You know my place, I don't really have room to just plant and let stuff grow so the basil, rosemary, and mint are all in pots out front. The mint is struggling more than the other two for some reason.
Posted by LSUballs
RayVegas LA
Member since Feb 2008
37915 posts
Posted on 5/23/13 at 8:25 am to
We got a fine looking bed with cilantro, mint , parsley, basil, thyme, rosemary and oregano. Our rosemary is in its 4th year and is a big badass thing of beauty. I pretty much let the wife handle the herbs and I do the big garden. I did have to break out the 48" Husqvarna and hack her mint back into submission for her earlier this year though. If mint ever decides to take over our country we're all screwed.
Posted by CITWTT
baton rouge
Member since Sep 2005
31765 posts
Posted on 5/23/13 at 8:47 am to
Posted by Gris Gris
OTIS!NO RULES FOR SAUCES ON STEAK!!
Member since Feb 2008
47597 posts
Posted on 5/23/13 at 9:23 am to
Right now, I have the rosemary bushes that are growing very well. They're about 4 years old. I had some more mature than that in two different places and they suddenly died a few summers ago, suddenly. Beautiful one day and dead as a door knob, the next.
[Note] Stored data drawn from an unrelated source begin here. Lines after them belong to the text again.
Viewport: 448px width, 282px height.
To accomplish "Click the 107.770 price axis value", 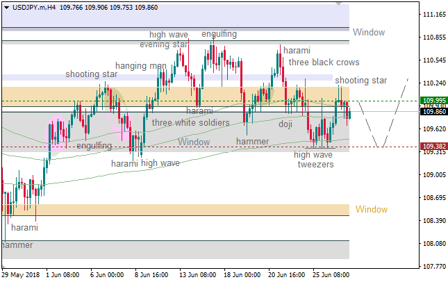I will click(x=434, y=266).
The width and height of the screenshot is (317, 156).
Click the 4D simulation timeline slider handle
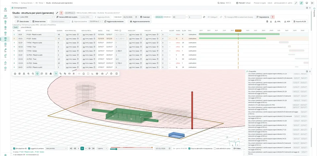coord(116,149)
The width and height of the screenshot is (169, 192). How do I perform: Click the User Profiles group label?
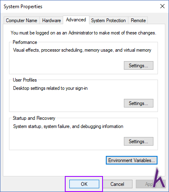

I also have English thyme, lemon thyme, basil, thai basil, purple basil, onion chives, garlic chives, oregano, spicy oregano, lemon balm, parsley, fennel, tarragon and several types of mint. I've had some mint planted on an area of the yard, it's welcome to take over, but its been there for about 3 years or so and this is the first year, it's actually growing in any meaningful way. The rest of the mint is in pots.

I dry some of my fresh oregano, also. So much fresher than in the stores even if is dry. I like it.

I'm going to stuff some green onion bottoms in the dirt when I can remember to do it, to grow those also. So easy to do and the green onions are delicious.

My cilantro, historically, doesn't last long. How do any of you keep it for the season?